淡淡的冷香。
熟悉的味道,空桑山冷莲混着佛桑花的味道。
封回这个人她太知道了,虽出身世家,自视甚高,性子如冰傲骨如梅,冷心冷情能断一只手便不会留个指头膊的角色,眼下被威逼成亲,还是他甚为厌恶的魔族,肯定正想着一剑结果她呢,不对,说不定外面已经全数杀干净了。
这么一想。
话说,外面真的过分安静了啊。
正不安之际,一个玉如意慢慢伸了过来,带着几分克制般缓缓落在红盖头边缘,不知是预备挑开红盖头还是要打爆她的头。
赵宝瑟唬得一把抓住了玉如意“道君不必,我自己来,自己来。”
她一把伸手麻利扯掉了盖头,珠帘外,三尺之间站着长身玉立的玉拂道君。
人鬼多年,他看起来感觉更好看了,少了几分少年气,多了几分成熟男子的气韵,当真是鸢肩公子二十余,齿编贝,唇激朱。
面沉如水,不见喜怒。
他的目光和她相接,怔噩间不知为何忽的唇角轻颤了一下。
这么勉强,还不如不笑。
当年空桑修习期间,她虽觍颜唤他一声小徒儿,但坦白来说,和这位道君并没有什么拿得出手的交情,梁子还有几多。眼下如何解释只怕越描越黑,算了,先糊弄走再说。

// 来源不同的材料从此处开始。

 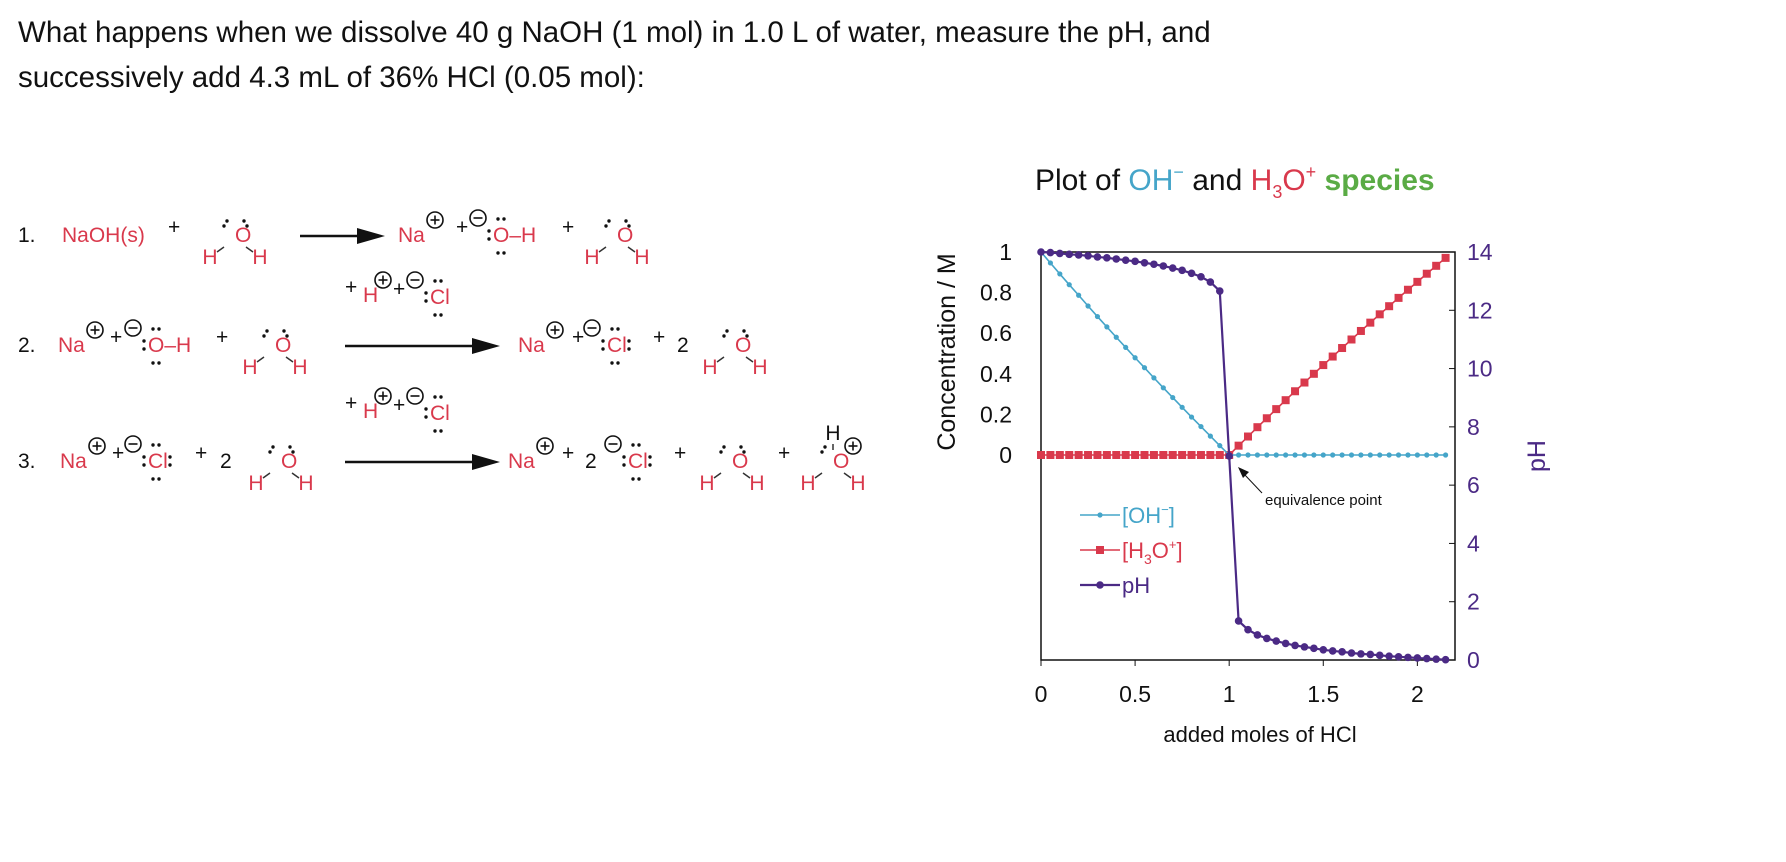 What do you see at coordinates (1480, 252) in the screenshot?
I see `y2-tick-label: 14` at bounding box center [1480, 252].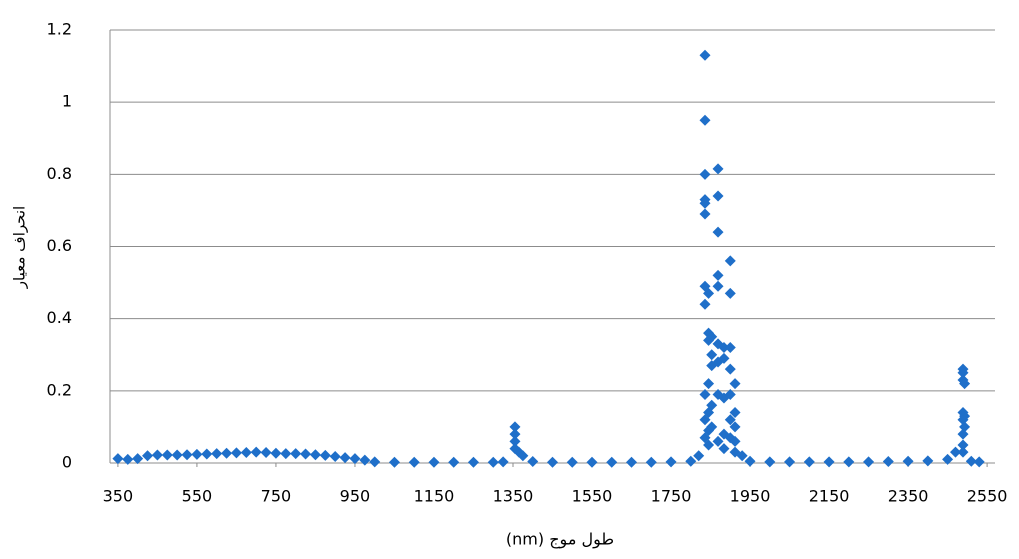 The height and width of the screenshot is (559, 1019). I want to click on x-tick-label: 1750, so click(672, 496). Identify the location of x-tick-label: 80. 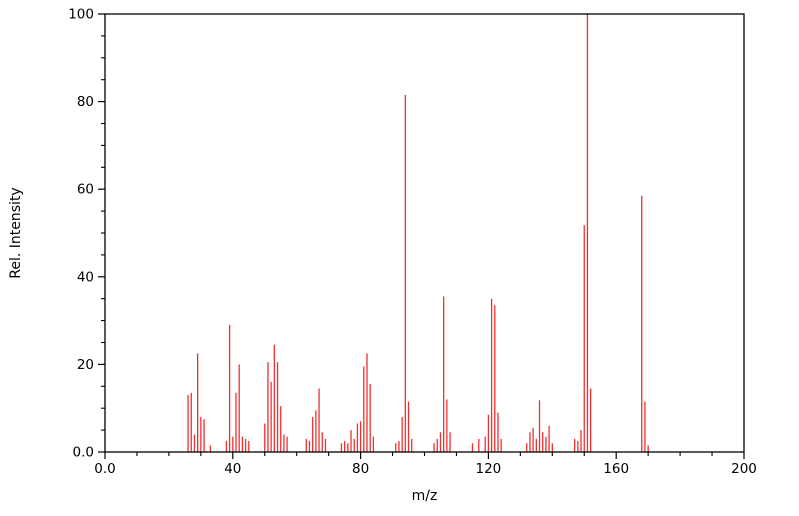
(360, 469).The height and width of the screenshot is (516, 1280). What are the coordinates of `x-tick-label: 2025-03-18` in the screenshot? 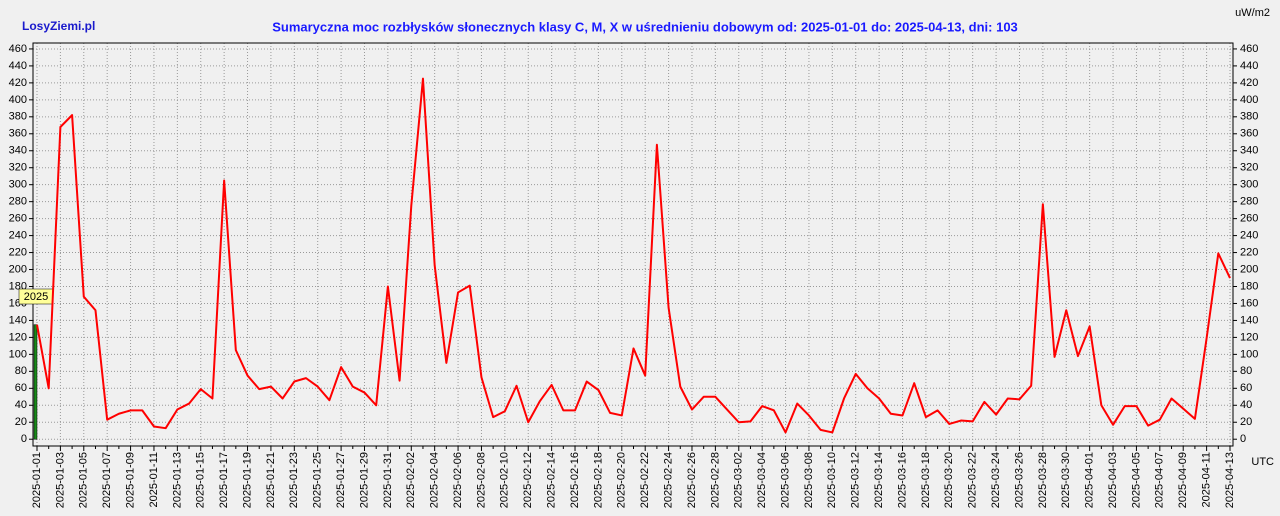 It's located at (926, 480).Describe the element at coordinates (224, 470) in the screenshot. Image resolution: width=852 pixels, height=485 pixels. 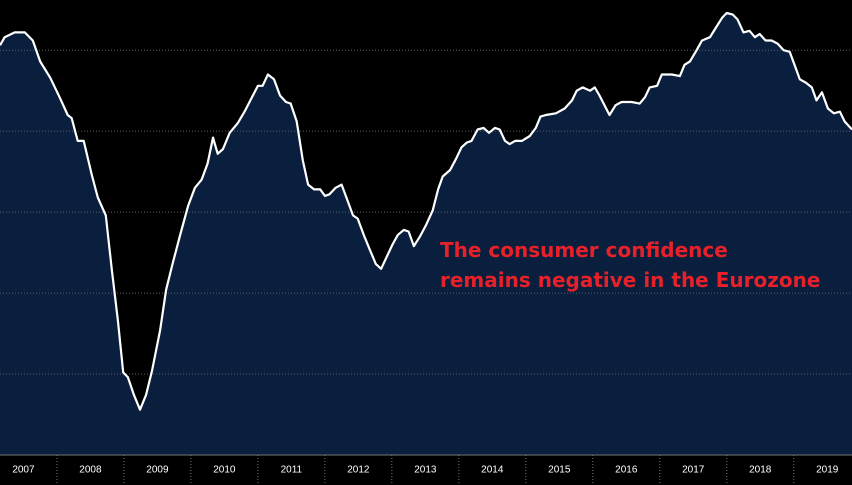
I see `x-tick-label: 2010` at that location.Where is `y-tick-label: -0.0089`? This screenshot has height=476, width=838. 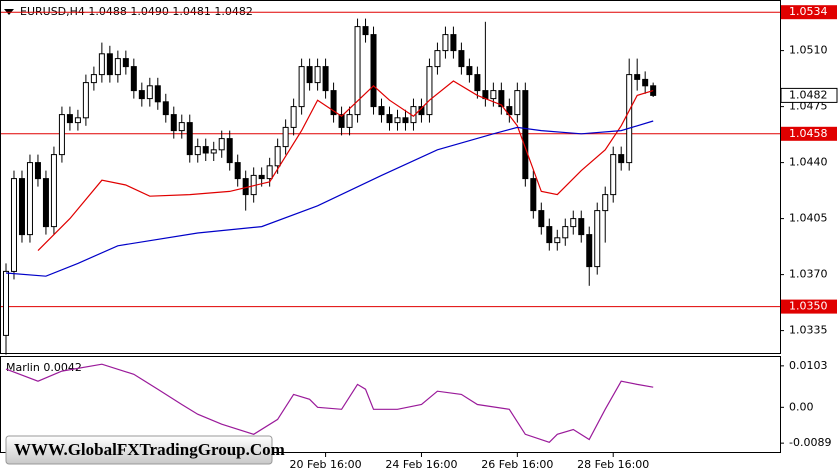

头上的珠帘碍事,她伸手拨开些许,这身体刚接手,用不太习惯。
“道君,之前的事,我今日仔细想了想,我想通了,都是我的错,都是我不好。”她抬头,面露愧疚悔恨之色,“我之前着实混账,实不该横刀夺爱,威逼道君,竟做出此等丧尽天良之事。我真是禽兽不如如此,不如趁着生米还没煮成熟饭,大祸还未酿成,道君清白尚在,不如此事就此作罢,怎么样”
玉拂道君里面依旧是素日月白襜褕,喜袍都未穿。之前小侍女也说要不是圣物聚魂灯先送了过去验明了真假,他定是不会过来的。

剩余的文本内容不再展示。